The year was cycling through now. Most of the activities of this place were done. The sleep under the stars in the meadow and the Ice Cream Festival at the birth of summer seemed distant now. Packed away were the costumes and props and stage of the August Shakespeare festival, Just ended last Sunday was the annual Faerie Fest.   The remnants of this last fling of a sweeter season remained in disarray. Chalked hopscotch grids were washing away in all these rains and the winds of autumn had played havoc to the childhood dreams tied upon the wishing bridge, the letter washed away and the now blank cards littering the landscape.

There were hay bails near the carriage house, perhaps part of the haunted tours that are
beginning to mark the coming Hallowe'en Soon they will construct a spooky graveyard up before the mansion, complete with coffins and skeletons and dire warnings. But like the evil spirits let loose for that one night, this to would fade after All Saint's Day and then the brittle brown leaves would cover those spaces and the trails and the winds would come with hints of winter on their breath.

There will be a brief retrieve from the darkness as the clocks turn back to end Daylight savings time on the First of November. Once Rockwood has tucked away the faux tombstones and barrage of bats and plastic bones of the ghoulish dead,  they will begin the stringing of light garlands from tree bough to tree bough in preparation for the Holiday Open House on the beginning weekend of December. And soon enough about the country side as the curtain of autumn falls complete and frost forms across the pumpkin patches, more lights will flash awake. For a few weeks we will put off thoughts of anything but the gaiety and joy of the Christmas season, at least the majority of us will. We will have our streets ablaze not
only with the red and green and whatever other color may be mingled in among the white of candles, and perhaps many will turn toward the hope and salvation promised beneath all the merchandising and tinsel and jingling bells of sidewalk Santas. Perhaps a few will get the message of what Christ really brings to us as a gift. Perhaps for those few weeks much of the hate and chaos that seems to grow more virulent each day will subside somewhat and we may even have some good will among men. 

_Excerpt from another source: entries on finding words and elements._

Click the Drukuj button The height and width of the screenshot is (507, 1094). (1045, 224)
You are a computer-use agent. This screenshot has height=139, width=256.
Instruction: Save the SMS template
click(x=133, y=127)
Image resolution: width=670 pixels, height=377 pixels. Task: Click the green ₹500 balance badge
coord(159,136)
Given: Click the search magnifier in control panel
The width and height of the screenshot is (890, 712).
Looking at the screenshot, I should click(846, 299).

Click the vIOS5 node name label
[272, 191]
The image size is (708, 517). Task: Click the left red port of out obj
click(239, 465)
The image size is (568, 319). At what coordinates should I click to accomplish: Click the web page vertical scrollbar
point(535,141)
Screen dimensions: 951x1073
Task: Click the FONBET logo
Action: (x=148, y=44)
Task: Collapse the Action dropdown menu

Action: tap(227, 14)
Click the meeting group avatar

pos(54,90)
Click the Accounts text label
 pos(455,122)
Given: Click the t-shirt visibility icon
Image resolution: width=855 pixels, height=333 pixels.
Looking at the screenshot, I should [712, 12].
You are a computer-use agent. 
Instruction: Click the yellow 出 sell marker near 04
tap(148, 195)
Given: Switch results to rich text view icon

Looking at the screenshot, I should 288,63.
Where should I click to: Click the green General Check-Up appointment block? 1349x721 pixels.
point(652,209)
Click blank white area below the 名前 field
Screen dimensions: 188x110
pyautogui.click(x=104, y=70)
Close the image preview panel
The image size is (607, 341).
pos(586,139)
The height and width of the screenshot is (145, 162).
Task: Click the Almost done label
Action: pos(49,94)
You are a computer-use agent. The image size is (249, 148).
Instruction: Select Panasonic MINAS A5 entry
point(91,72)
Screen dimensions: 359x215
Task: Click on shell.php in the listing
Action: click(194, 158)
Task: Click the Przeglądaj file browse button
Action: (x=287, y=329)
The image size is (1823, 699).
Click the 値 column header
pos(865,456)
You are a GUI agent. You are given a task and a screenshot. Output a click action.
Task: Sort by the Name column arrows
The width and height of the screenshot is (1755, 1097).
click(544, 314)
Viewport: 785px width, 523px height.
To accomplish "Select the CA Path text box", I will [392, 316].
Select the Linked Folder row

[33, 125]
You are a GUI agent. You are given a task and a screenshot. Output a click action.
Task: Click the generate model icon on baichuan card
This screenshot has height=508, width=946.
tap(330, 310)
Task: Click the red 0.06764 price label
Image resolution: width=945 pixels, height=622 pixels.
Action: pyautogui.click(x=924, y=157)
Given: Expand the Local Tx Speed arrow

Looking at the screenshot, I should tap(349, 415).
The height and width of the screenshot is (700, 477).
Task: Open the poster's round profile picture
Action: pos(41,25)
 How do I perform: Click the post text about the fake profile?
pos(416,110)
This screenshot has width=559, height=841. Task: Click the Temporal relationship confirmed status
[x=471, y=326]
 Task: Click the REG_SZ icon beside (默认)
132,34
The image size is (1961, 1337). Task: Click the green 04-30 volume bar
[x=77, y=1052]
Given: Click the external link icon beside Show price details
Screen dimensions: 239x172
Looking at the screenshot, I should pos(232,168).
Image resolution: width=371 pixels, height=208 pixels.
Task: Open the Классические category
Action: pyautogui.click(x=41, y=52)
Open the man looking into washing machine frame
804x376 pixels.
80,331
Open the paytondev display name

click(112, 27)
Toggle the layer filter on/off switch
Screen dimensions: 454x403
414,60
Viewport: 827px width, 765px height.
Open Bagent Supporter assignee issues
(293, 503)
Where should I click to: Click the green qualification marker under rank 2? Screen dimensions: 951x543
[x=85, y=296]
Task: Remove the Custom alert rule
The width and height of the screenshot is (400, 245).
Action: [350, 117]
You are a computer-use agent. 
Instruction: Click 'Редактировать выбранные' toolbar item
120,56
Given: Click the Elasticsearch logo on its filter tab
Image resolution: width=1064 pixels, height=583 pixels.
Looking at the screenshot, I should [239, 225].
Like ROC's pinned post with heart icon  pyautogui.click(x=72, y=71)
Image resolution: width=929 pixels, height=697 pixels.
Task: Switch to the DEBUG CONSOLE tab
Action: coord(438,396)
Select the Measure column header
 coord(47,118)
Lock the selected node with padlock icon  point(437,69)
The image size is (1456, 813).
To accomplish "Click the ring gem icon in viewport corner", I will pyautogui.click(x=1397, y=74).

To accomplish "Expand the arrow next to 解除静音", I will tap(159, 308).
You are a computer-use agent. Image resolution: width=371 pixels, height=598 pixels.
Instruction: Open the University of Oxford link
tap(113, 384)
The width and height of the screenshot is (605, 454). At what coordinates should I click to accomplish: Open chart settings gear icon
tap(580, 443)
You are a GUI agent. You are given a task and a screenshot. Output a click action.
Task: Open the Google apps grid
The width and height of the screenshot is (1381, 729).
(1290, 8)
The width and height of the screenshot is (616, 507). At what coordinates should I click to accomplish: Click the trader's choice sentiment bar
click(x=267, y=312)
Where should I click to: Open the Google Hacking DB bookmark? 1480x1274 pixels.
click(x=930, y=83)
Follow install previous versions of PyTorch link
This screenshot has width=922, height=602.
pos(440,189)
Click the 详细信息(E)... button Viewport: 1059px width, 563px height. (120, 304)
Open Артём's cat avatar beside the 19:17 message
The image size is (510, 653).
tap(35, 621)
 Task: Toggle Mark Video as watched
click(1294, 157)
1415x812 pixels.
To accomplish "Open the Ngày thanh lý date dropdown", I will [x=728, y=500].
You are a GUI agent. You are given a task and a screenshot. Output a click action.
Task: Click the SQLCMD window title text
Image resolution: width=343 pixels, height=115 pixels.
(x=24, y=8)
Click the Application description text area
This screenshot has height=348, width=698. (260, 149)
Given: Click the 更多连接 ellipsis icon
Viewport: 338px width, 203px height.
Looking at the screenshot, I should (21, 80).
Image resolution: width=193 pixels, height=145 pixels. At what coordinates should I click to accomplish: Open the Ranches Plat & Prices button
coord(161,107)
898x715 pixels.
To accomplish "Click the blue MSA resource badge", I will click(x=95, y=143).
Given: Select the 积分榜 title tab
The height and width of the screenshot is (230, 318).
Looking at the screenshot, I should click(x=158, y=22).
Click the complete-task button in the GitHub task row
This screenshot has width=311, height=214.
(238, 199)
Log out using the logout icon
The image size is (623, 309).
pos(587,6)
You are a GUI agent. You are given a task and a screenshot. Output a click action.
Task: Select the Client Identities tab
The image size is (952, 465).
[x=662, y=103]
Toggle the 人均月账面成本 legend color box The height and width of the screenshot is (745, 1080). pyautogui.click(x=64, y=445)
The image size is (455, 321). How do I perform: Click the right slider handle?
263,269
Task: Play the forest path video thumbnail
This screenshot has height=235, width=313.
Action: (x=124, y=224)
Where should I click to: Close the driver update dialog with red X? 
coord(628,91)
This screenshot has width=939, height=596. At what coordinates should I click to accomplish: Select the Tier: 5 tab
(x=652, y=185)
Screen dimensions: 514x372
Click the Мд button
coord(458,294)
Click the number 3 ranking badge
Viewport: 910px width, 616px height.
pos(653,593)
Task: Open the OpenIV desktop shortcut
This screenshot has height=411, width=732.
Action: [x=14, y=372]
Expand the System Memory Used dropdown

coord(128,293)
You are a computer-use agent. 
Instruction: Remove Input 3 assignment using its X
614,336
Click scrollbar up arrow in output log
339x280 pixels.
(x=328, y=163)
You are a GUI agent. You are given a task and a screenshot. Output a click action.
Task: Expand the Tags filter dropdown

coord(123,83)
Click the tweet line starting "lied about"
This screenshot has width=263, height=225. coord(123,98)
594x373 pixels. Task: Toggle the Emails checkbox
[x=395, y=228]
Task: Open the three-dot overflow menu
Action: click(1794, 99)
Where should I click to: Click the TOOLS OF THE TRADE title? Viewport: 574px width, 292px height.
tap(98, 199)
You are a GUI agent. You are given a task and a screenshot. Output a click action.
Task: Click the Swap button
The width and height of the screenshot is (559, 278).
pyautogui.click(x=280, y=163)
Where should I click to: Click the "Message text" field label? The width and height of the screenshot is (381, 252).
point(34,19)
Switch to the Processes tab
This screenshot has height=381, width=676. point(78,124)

The bells of New Year will sound, the horns will be blown and the drunks will weave into another month and another Winter will fall upon us like a cold shroud. The bright lights will be snapped off. Days will be short and cold and the forest a dead zone, the months of bleakness.

And I guess I'm growing old. There is a weariness I feel too often now and I want to sleep too much. I remember how I pondered my father constantly nodding off when the family got together the last several years of his life. Just as the world goes through its cycle and nature seems to slumber off before a new birth of Spring, so do our bodies run down to extended nap times in our fading decades. Our seasons change and mine is sliding slowly into its winter. That is not a sad thing, it is nature and I never look back in regret, just always looking ahead to the future as I live in each moment of time, for the present hour actually is, no matter our chronological age, the only time we really have.

2 comments:

Ron said...

An excellent post Lar. Very lyrical. Beautiful actually. I too find that I sleep a lot more, just like my Mom did in the last ten years or so of her life. Just this afternoon I had a three hour plus nap. Of course it was made easier by the wind howling and whipping outside my bedroom window. I felt so secure and comfortable in my bedroom, my oasis from this sometimes cruel and unforgiving world.
Keep on walking Larry and keep on enjoying the best of what life has to offer us. All too soon it will be gone, in a flash.
Be well.
Ron

Jon said...

I can certainly feel the inevitable changing of my personal season. I don't have the energy I had a decade ago. I tire easily and crave sleep. I'm dealing with aches and pains that I previously never had.

I love autumn - it's my favorite season, but I dread the prospect of another long winter. I try to be frugal by keeping the heat off as long as possible. It's only the beginning of October and I already find myself closing windows and putting extra blankets on the bed.

All we can do is savor each day and hope for the best.